In recent years the organization and many of its partners have adopted the farmers market approach to food distribution, allowing patrons to choose what they wanted. But this system is labor intensive and giving away food is "such an intimate activity it's hard to socially distance at the same time," Spring says. . "Much of what the National Guard is doing is pre-boxing everything for our pantries to distribute. We'll do it as long as we need to but we hope for another day when volunteers can interact more and people can choose their own food instead." Some volunteers continue to work in Food Gatherers' community kitchen, and others "have gone on to help our partner pantries in our hunger relief network ...doing outdoor distributions where they can space out and do things more safely."

Spring believes that the need for emergency food will remain high for some time. She is concerned that the Michigan supreme court decision to overturn Governor Whitmer's emergency powers may make it impossible for the state to obtain crucial benefits. "When you have the declaration of state-wide emergency it allows certain waivers to go into place that makes certain state-wide safety net services like SNAP easier to access," she says--as well as "deploying the National Guard."

"It's not clear that our state can get these benefits without the state of emergency," she says. "It's a huge part of the safety net and it could lead to a significant spike in people seeking support from food pantries.

While Spring has concerns that would weigh heavily on even the most stalwart of citizens, she worries most about the health of the community. "If people want to be supportive," she says, "the biggest thing they can do is follow the guidelines and wear a mask. My biggest concern is that a staff person will get sick."

Spring has been working almost constantly since the pandemic began, and recognizes that she and her team will have to find a way to pace themselves. "I think Food Gatherers is designed to be an emergency responder. Generally emergencies don't last months or years.

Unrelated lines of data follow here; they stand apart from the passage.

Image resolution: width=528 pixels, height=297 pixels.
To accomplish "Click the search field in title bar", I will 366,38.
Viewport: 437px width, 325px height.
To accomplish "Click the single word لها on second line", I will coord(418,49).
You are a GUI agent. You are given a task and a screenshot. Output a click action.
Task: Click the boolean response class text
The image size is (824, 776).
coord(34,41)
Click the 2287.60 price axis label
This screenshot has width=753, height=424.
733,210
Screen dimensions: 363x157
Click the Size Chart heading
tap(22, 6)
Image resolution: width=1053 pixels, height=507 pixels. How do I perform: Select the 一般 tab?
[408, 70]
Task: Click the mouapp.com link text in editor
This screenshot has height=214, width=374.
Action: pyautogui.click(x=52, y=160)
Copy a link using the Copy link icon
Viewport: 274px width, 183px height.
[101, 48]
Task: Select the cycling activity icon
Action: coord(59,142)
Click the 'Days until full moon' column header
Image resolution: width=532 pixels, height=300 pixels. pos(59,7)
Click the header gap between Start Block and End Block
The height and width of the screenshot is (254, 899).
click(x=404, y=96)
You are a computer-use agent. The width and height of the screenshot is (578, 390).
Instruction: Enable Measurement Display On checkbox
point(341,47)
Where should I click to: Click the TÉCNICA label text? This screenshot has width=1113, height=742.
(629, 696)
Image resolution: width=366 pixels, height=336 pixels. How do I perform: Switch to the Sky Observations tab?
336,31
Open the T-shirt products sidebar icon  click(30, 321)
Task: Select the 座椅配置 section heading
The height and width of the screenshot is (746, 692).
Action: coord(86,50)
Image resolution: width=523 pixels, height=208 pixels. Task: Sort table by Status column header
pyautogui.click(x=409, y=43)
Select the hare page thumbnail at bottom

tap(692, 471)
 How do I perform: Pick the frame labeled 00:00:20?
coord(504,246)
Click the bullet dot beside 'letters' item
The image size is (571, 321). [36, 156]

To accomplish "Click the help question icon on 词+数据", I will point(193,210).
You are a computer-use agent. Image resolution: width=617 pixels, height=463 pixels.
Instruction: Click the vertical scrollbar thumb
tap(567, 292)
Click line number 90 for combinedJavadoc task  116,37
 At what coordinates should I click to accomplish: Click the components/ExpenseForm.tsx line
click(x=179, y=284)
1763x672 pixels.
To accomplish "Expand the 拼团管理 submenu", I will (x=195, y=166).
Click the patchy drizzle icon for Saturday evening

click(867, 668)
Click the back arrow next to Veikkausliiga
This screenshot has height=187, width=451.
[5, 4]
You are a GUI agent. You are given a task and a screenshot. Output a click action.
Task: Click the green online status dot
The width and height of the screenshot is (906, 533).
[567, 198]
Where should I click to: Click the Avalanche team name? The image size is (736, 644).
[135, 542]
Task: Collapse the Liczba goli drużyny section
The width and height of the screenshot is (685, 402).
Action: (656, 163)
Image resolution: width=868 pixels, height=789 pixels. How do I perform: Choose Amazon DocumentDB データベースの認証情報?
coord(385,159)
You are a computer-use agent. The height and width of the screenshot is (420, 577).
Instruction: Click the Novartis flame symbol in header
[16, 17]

How do we maintain this level of intensity for the long haul?"

But as the sprint wears into a marathon, Spring has been buoyed by the selflessness and unwavering dedication of her team.

"We stayed open throughout the pandemic and our drivers and community kitchen staff have been on the front lines … Those folks have been doing amazing work and have shown a lot of courage and resilience."     (end of article)

[Originally published in October, 2020.]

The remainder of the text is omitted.